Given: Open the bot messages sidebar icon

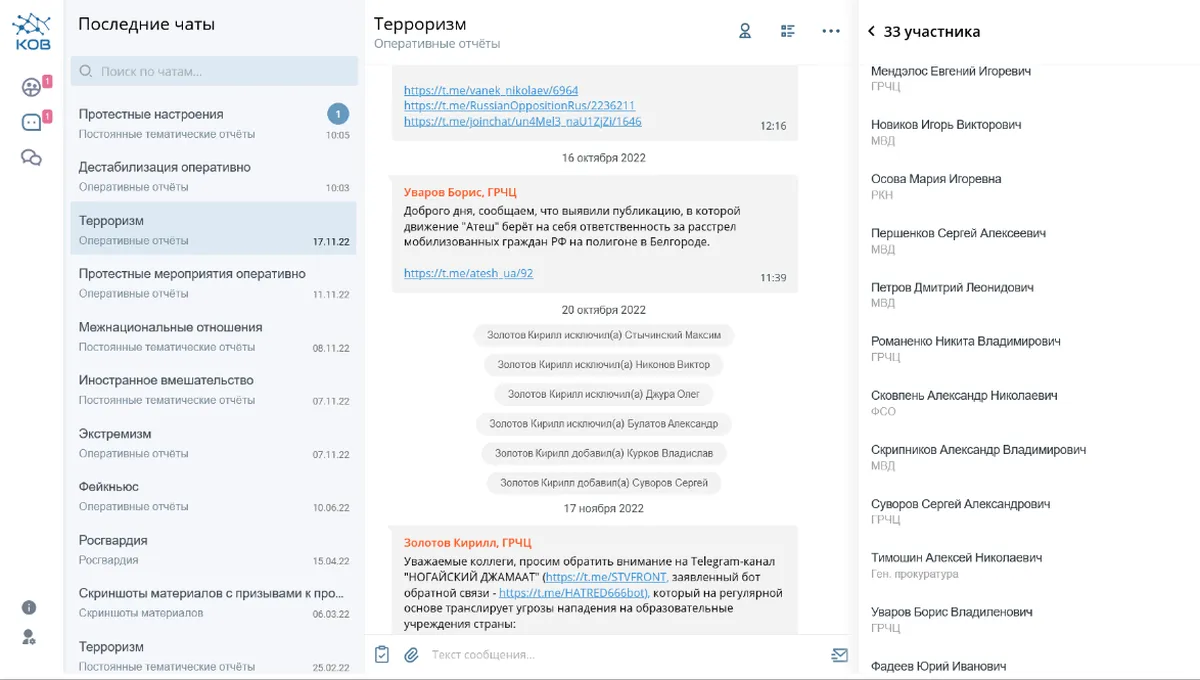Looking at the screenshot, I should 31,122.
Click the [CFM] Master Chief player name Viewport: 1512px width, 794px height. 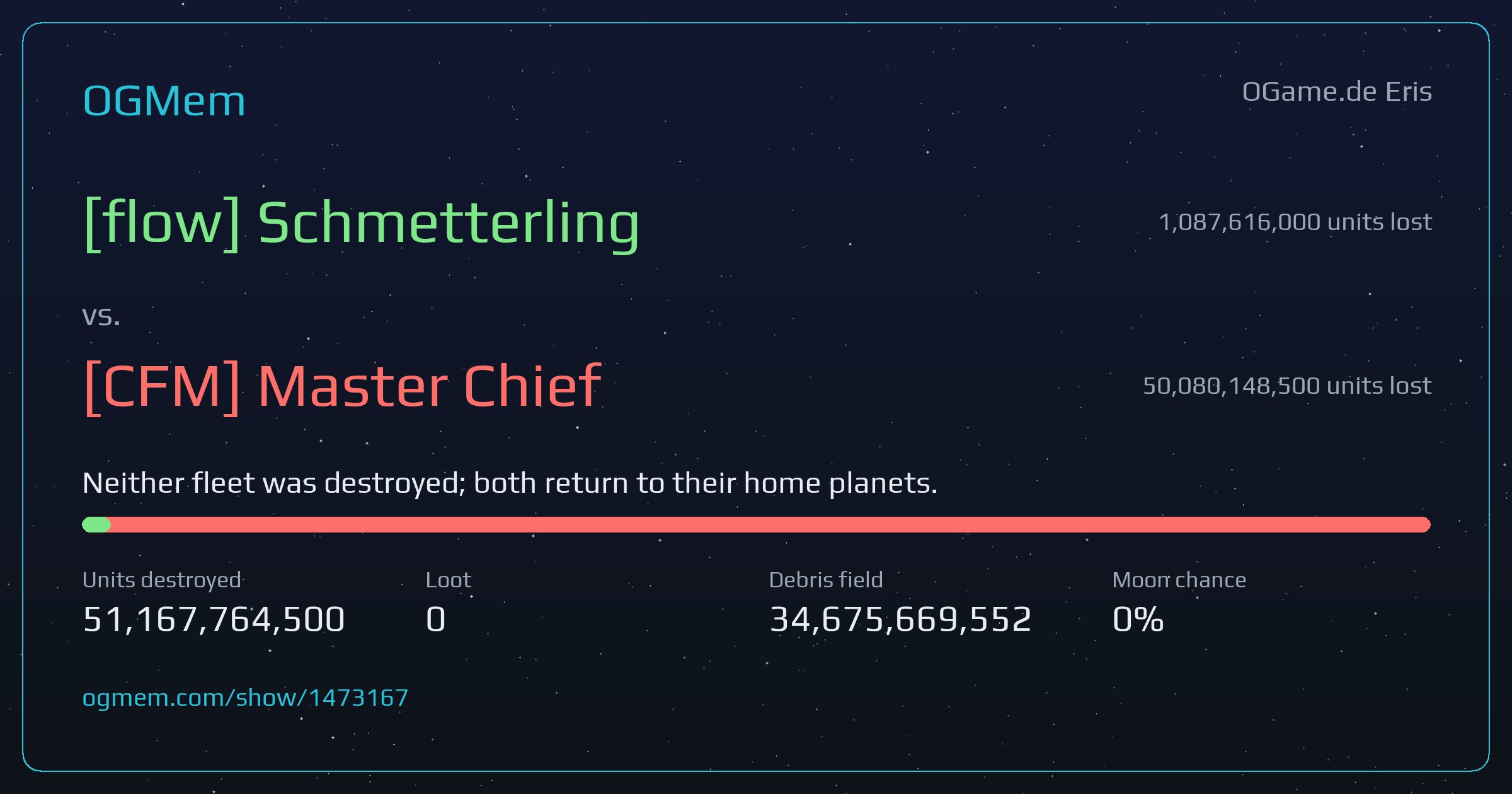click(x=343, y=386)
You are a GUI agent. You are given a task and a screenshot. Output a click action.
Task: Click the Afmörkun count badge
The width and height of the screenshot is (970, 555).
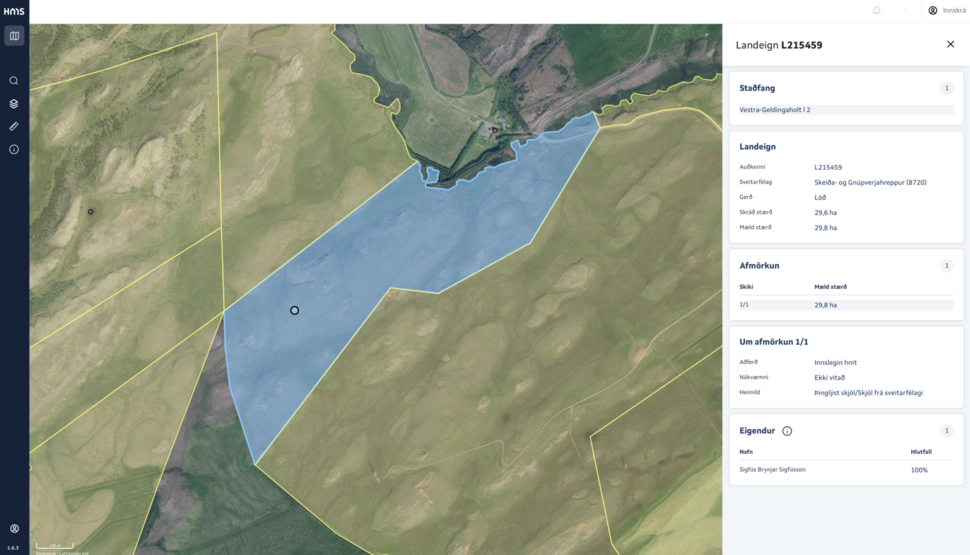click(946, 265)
::::::::::
** WORK ORDER **
Drop the pictures, then reproduce exactly the lines from the one with "The width and" through the final line of the listing.

** YOUR SOLUTION **
The width and height of the screenshot is (970, 555).
click(946, 265)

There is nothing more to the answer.